-- Passage for review follows --

Stramonita biserialis is fairly small, with the shells of adults typically being 4–6 cm long, although they can be bigger or smaller depending on their age.

=== Morphological differences ===
S. biserialis inhabits both the upper and lower areas of the intertidal zone, and as such has adapted to the strong wave action of the lower intertidal and the many predators of the upper intertidal in different ways.

In the wave-exposed lower intertidal, S. biserialis have adapted more streamlined shells with thinner shell walls, a bigger shell opening, and foot area, more powerful attachment strength, and a higher metabolic rate.

Streamlined shells help them to be less affected by hydrodynamic force, while thinner shell walls allow them to spend less energy constructing shells that they don’t need to use against predators, which generally stick to the upper intertidal. A bigger operculum and foot area allow them to have much stronger attachment strength, which is probably also the reason behind their higher metabolic rate.

In the upper intertidal, S. biserialis has a thicker, smaller, and more rounded shell, with a smaller opening, in order to make it more difficult for predators to break through the shell.

==Distribution==
They range from the Gulf of California to the northern coast of Chile.

==Feeding habits==
S. biserialis feeds upon oysters, mussels, barnacles, and even other snails.

They will consume snails from the genus Turbo (turban snails), but one of their most frequent especially on the genus Mexacanthina, which are competitors for space and food in many of the areas that S. bisarialia inhabits.

While muricid snails typically drill straight through the shell of their prey, S. biserialis instead drills through the outer edge of the operculum.

Once a hole has been drilled, they excrete toxins into the area. This is also done in commissure attacks on bivalves. It is also possible that, in addition to killing the prey, the toxins help to deter potential thieves of prey.

-- Passage for review concluded --
-- Data follows --

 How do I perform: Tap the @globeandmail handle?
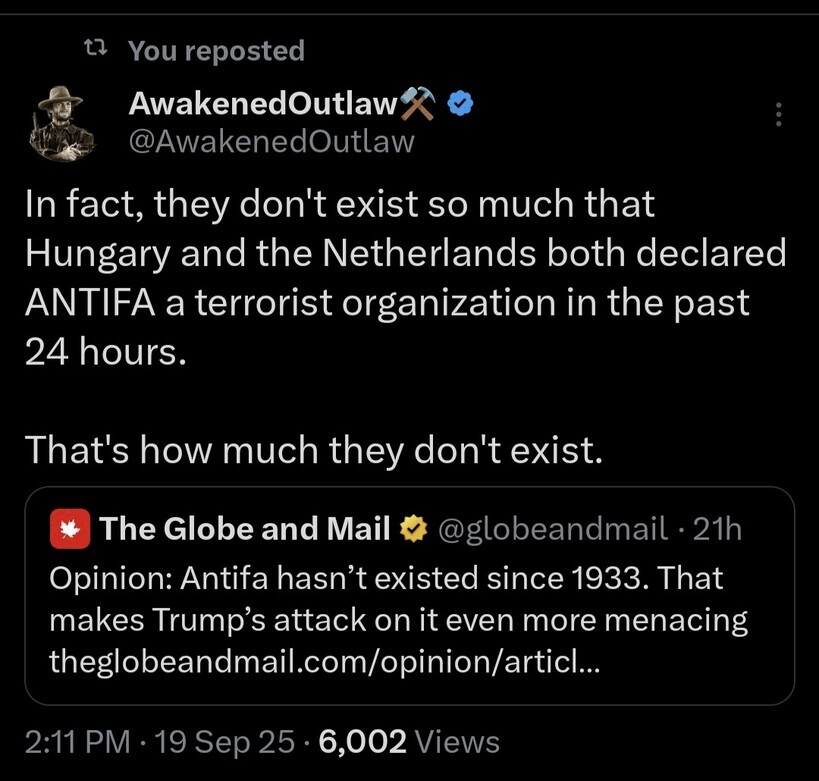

-- Data concluded --
-- Data follows --

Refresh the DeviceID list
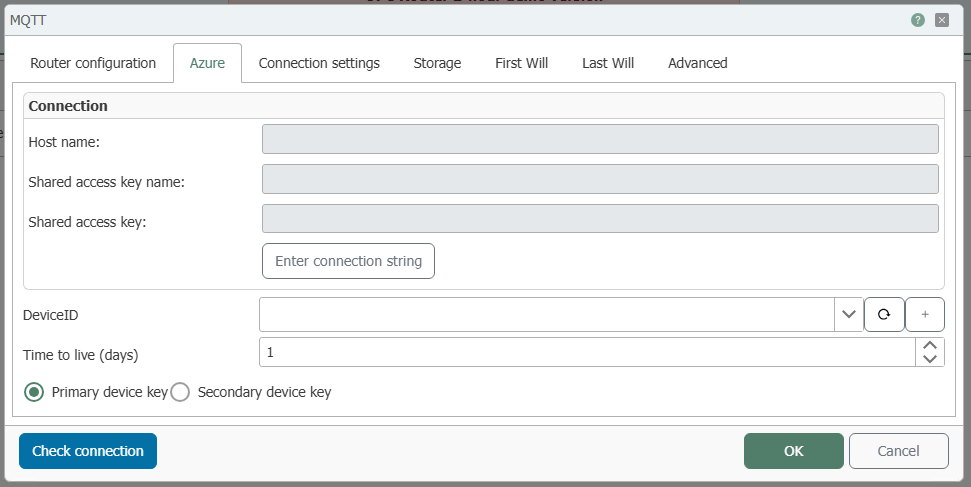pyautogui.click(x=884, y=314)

-- Data concluded --
-- Data follows --

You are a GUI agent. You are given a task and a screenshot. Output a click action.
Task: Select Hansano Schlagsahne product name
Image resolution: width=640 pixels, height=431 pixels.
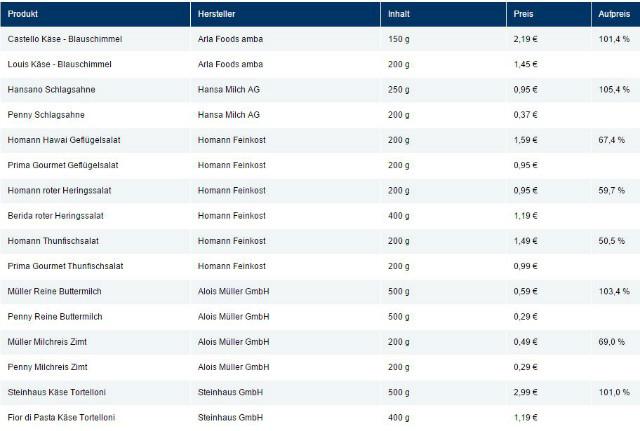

-- Data concluded --

● **Exercises to complete**:
1 - Answer these questions from the passage on Stramonita biserialis:
(a) How long are the shells of adults typically?
(b) Over what range is the species found?
(c) What part of its prey does S. biserialis drill through?
2 - Carry on the passage on Stramonita biserialis from its last sentence.
The listing comes from a separate source and has no connection to the passage on Stramonita biserialis.

● **Your responses**:
1 -
(a) 4–6 cm long.
(b) From the Gulf of California to the northern coast of Chile.
(c) The outer edge of the operculum.

2 -
S. biserialis has been known to hunt in packs in order to take down large prey, or just to quicken the hunting process. Even though the food needs to be shared, this, combined with the toxins, allow S. biserialis to hunt prey many times faster than other sea snails, some of which can take up to a week to complete a drill hole.

==Interaction with Hermit crabs==
The shells of S. biserialis are frequently used by hermit crabs such as Calcinus californiensis, at least in part due to the commonness of the snails.

Particularly, the hermit crabs that reside within the surf choose shells from the Stramonita genus more frequently. This is most likely due to the fact that Stramonita shells are heavier, which ends up being a boon in heavily wave-washed areas, as it allows them to spend less energy fighting the pull of the waves.

Contrarily, during times of stress (i.e. when a predator is nearby) hermit crabs tend to prefer shells that are lighter, in order to better be able to flee. Because of this, crabs using S. biserialis shells tend to panic and make more mistakes when choosing shells in the presence of predators, as they have less of an ability to flee.